To mark the analyst ratings' one-year anniversary we'll take a look at their record since their launch. Because one-year is too-short a time period for a definitive judgment, we'll also look at our analysts' recommendations' longer-term results, treating our former Fund Analyst Picks like Gold-rated funds.

The Long Term 
Let's start with our long-term batting averages. This one is pretty simple. We want to know what your chances of outperformance would have been had you purchased an analyst pick or Gold-rated fund. So we determine which funds outperform or underperform and then weight that based on the amount of time they were picks or Gold funds.

Through the end of October 2012, 66% of our top U.S. stock funds outperformed over the past 10 years, while 69% outperformed over the trailing five years. For taxable-bond funds, 84% have outperformed over the past 10 years, while 88% have outperformed over the past five years. For municipal-bond funds, 94% of our gold/picks outperformed over the past 10 years and 90% outperformed in the past five years.

International-stock picks/Gold outperformed 73% of the time over the past 10 years and 75% over the past five years. Balanced funds outperformed 89% over the past 10 years and 87% over the past five years.


  - source: Morningstar Analysts

Versus the Index  
Batting averages tell you about your chances of success, but they don't tell you the degree of out- or underperformance, so we also calculate a portfolio level return that we compare with benchmarks. For U.S. equity, our top-rated U.S. Morningstar Style Box category funds (which includes top-rated passive funds that aim to track but not beat their indexes) have produced an annualized return of 8.0% compared with 6.9% for the S&P 500 Index over the trailing 10 years ended Oct. 31, 2012. For the trailing five years ending in October, they are a hair behind the S&P 500 with a small 0.3% gain compared with 0.4% for the benchmark.

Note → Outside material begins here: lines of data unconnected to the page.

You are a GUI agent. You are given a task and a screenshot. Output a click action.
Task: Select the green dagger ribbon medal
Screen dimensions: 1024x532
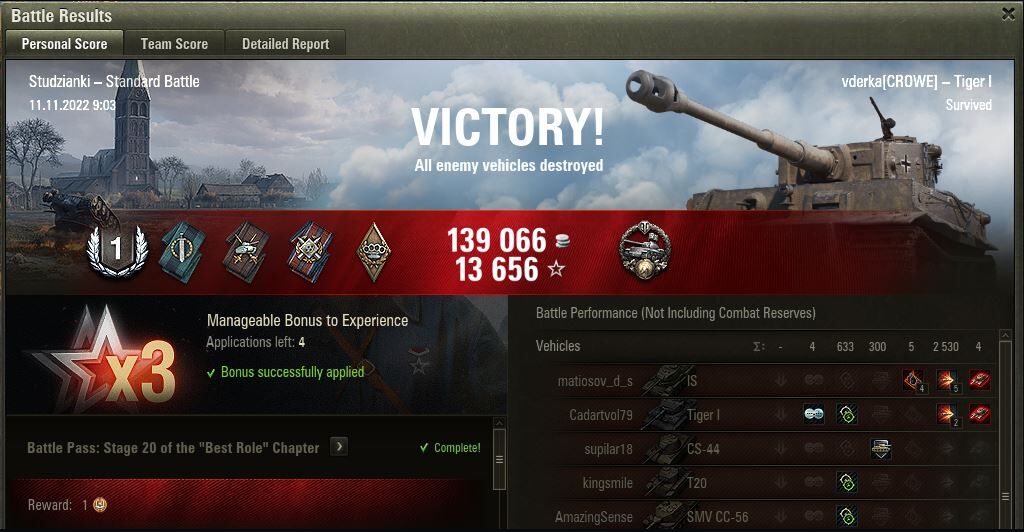pyautogui.click(x=182, y=252)
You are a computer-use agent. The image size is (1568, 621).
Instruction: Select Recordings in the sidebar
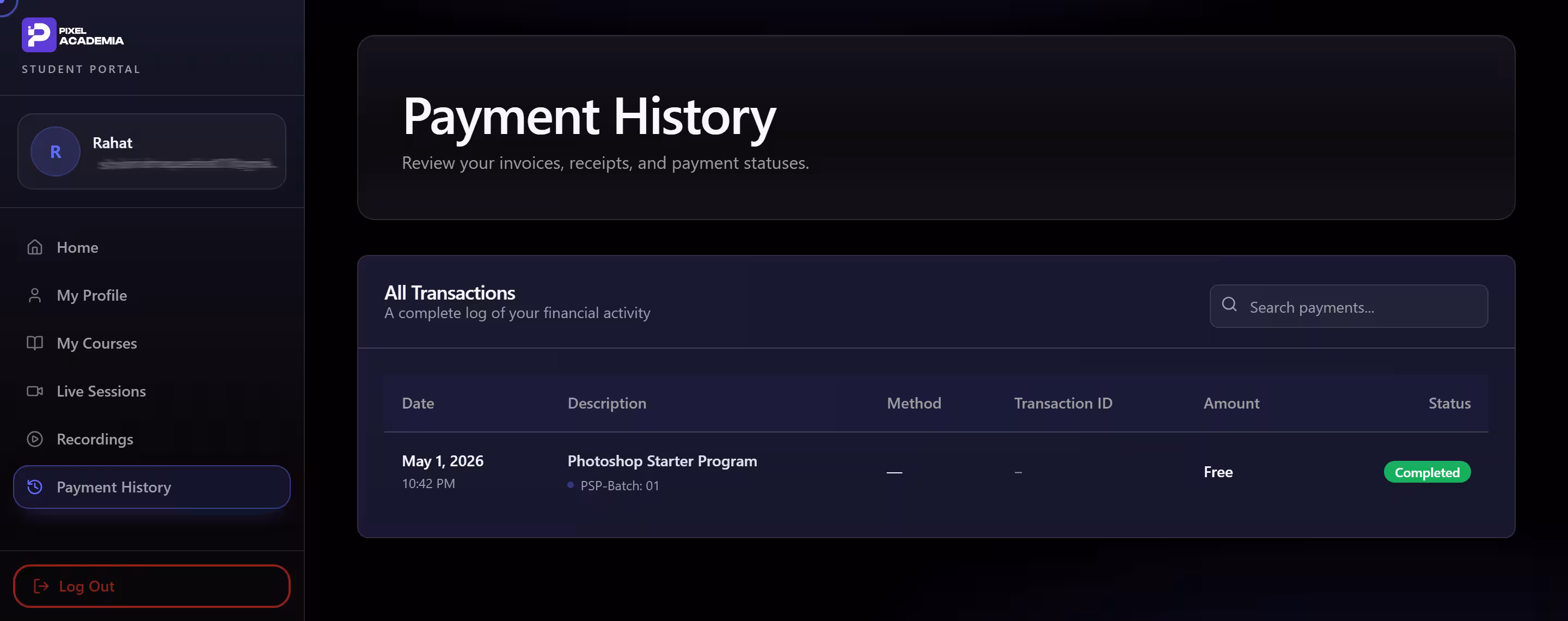(x=151, y=439)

The cumulative foreign-stock style box category Gold/picks have returned 9.6% annualized compared with 7.7% for the MSCI EAFE over the past 10 years. For the past five years, foreign-stock funds lost 3.6% annualized versus a loss of 5.8% for the benchmark.

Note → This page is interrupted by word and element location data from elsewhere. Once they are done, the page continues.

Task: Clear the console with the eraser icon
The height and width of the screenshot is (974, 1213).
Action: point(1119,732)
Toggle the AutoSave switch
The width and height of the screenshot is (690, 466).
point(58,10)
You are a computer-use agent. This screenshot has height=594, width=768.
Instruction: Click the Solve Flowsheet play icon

Our intermediate-term bond Gold/picks have 6.3% annualized returns over the past 10 years versus 5.4% for the Barclays Aggregate. For the past five years it's a 7.2% return for our favorites, versus a 6.4% gain for the index.

Our muni-national long Gold/picks returned 5.3% annualized for the past 10 years and 5.2% for the Barclays Muni. For the trailing five years, our top funds have a 5.9% return versus 6.0% for the index.


  - source: Morningstar Analysts

The Past Year 
We can also share the rather limited data we have so far on all ratings classes since our launch last year. Using funds that were in the initial launch on Nov. 15, 2011, and assuming they didn't change since then, we see positive signs but it is still pretty noisy. That's particularly true for Negative-rated funds as only 12 such funds were in the launch. Today there are 67 Negative-rated funds.

Comparing all rated funds versus their appropriate category benchmark--such as the Russell 2000 Growth for small-cap growth funds--we see that 54% of Gold funds beat their benchmark through Nov. 15, 2012, while 55% of Silver beat the category benchmark, 53% of Bronze funds beat the category benchmark, 47% of Neutral funds beat an appropriate category benchmark, and 58% of Negative-rated funds beat the secondary benchmark.

Comparing funds with the primary asset-class benchmark--the S&P 500 for U.S. stocks, MSCI EAFE Index for foreign equity, Barclays U.S. Aggregate Bond for taxable bonds, and the Barclays Municipal Index for munis--we see 50% of Gold-rated funds beat the primary benchmark, while 63% of Silver beat the benchmark, 47% of Bronze-rated funds beat the primary benchmark, 45% of Neutral-rated funds beat the benchmark, and 17% of Negative-rated funds beat the benchmark.